WHITE SULPHUR SPRINGS, W.Va. — After broiling in the 90-degree heat Tuesday afternoon on the Old White TPC Course at The Greenbrier Resort, Zach Johnson welcomed a seat in the air-conditioned locker room just off the 18th green and plopped down.
“Played nine holes, and it felt like 14,” he said, his shirt drenched in sweat.
Well, it had been five weeks since he last competed, three of which were weeks he wasn’t used to spending at home. For the first time in his career, Johnson didn’t qualify for the FedEx Cup Playoffs. The 43-year-old Iowa native met the subject head on. He didn’t try to make excuses or rationalize why he finished 154th on the season points list.
Granted, he didn’t play his usual schedule, cutting back to spend more time at home with his wife and children, a decision he’d been contemplating for a few years. Since he joined the PGA TOUR in 2004, Johnson had never played fewer than 23 events in a season. Last year he made only 19 starts.
“I didn’t play that much, and I didn’t play well, so it makes it harder to get the things accomplished that you want to accomplish,” Johnson said, removing his cap and wiping his forehead. “That said, I had ample opportunity. I just didn’t perform like I needed to. The focus was there, but the execution was not. That was frustrating.
“It was a very disappointing year. I need to stress that,” he said.
Winner of 12 tour titles, including the 2007 Masters and 2015 Open Championship, Johnson said there is little mystery to his struggles last season, when he had just one top-10 finish and did not finish better than T-54 in the four majors.

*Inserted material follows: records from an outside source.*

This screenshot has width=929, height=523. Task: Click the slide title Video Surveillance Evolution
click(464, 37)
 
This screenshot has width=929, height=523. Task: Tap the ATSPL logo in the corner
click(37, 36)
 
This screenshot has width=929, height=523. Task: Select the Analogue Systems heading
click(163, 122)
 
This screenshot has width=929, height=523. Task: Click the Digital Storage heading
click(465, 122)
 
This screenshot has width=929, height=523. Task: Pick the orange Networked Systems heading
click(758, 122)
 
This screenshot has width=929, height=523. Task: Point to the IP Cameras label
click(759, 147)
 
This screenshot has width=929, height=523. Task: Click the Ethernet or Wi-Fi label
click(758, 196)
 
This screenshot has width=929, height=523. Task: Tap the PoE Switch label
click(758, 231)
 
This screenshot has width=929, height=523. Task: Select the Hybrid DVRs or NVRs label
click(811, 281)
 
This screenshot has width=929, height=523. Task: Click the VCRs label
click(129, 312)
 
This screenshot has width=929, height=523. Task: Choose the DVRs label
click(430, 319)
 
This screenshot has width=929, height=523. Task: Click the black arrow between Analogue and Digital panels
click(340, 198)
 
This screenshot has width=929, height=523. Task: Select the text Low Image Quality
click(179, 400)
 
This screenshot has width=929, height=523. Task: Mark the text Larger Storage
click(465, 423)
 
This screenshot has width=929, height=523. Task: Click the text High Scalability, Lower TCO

“My stats show my ball-striking is fine. In the last decade, my best stat is ball-striking,” he said. “I had a year to a year-and-a-half where my driving wasn’t very good, but tee to green I’m fine. I putted awful. Everyone gets streaky with their putter, but that’s something I never did before. I was always pretty consistent. I just wasn’t very good with my putting … or my wedges, for that matter.”
Johnson ranked 117th in strokes gained/putting, the first time he had been outside the top 100 in that statistic since 2006.
Not only was putting a strength for Johnson, but he had proven to be an above-average clutch putter. He’s holed plenty of big putts in the Ryder Cup and the Presidents Cup. And recall the putts he converted in the four-hole playoff at St. Andrews to win the claret jug.
Clutch putting requires an occasion to be clutch, however.
“I like to think that’s one of my stronger suits,” he said. “I don’t know about relative to others, but I know I’ve enjoyed being in those positions where towards the end a putt really means something. I haven’t had as many of those opportunities. I need to get more of them. I relish those opportunities. I think that’s still in there.”
After playing just two events last fall, Johnson figures to make five starts in the coming weeks, including this week's season opener, A Military Tribute at The Greenbrier, which he never before had entered. Later in the year, he’ll travel to Melbourne, Australia, for the Presidents Cup, this time as an assistant captain under Tiger Woods. Johnson doesn’t know if he’s in the pipeline for a future captaincy in one of the two biennial team competitions, but in addition to assisting Woods, he serves as one of three players on the U.S. Ryder Cup Committee with Woods and Jim Furyk.
At present, he’s concentrating on finding a way to win for the first time since the 2015 Open. He’s taking a new mental approach into the new season. And he’s trying to find ways to work smarter and not harder on his weaknesses.
“Last year was not due to a lack of work. In fact, it might have been the other way around,” Johnson said. “I think I overworked at times. But I enjoy the work. There was a point in the year, early summer, where the work was not proper to what I needed. It was assessment work and not improvement. We put that away.
“I’m trying to implement a few new things mentally to help that. Basically, it comes down to trying to simplify everything. The key for my year this year is to make the most of my opportunities. You know, I’m still fully exempt for anything and everything, and I just went through the worst year of my career. So, I’m not in a bad place.”
In other words, he's not feeling the heat.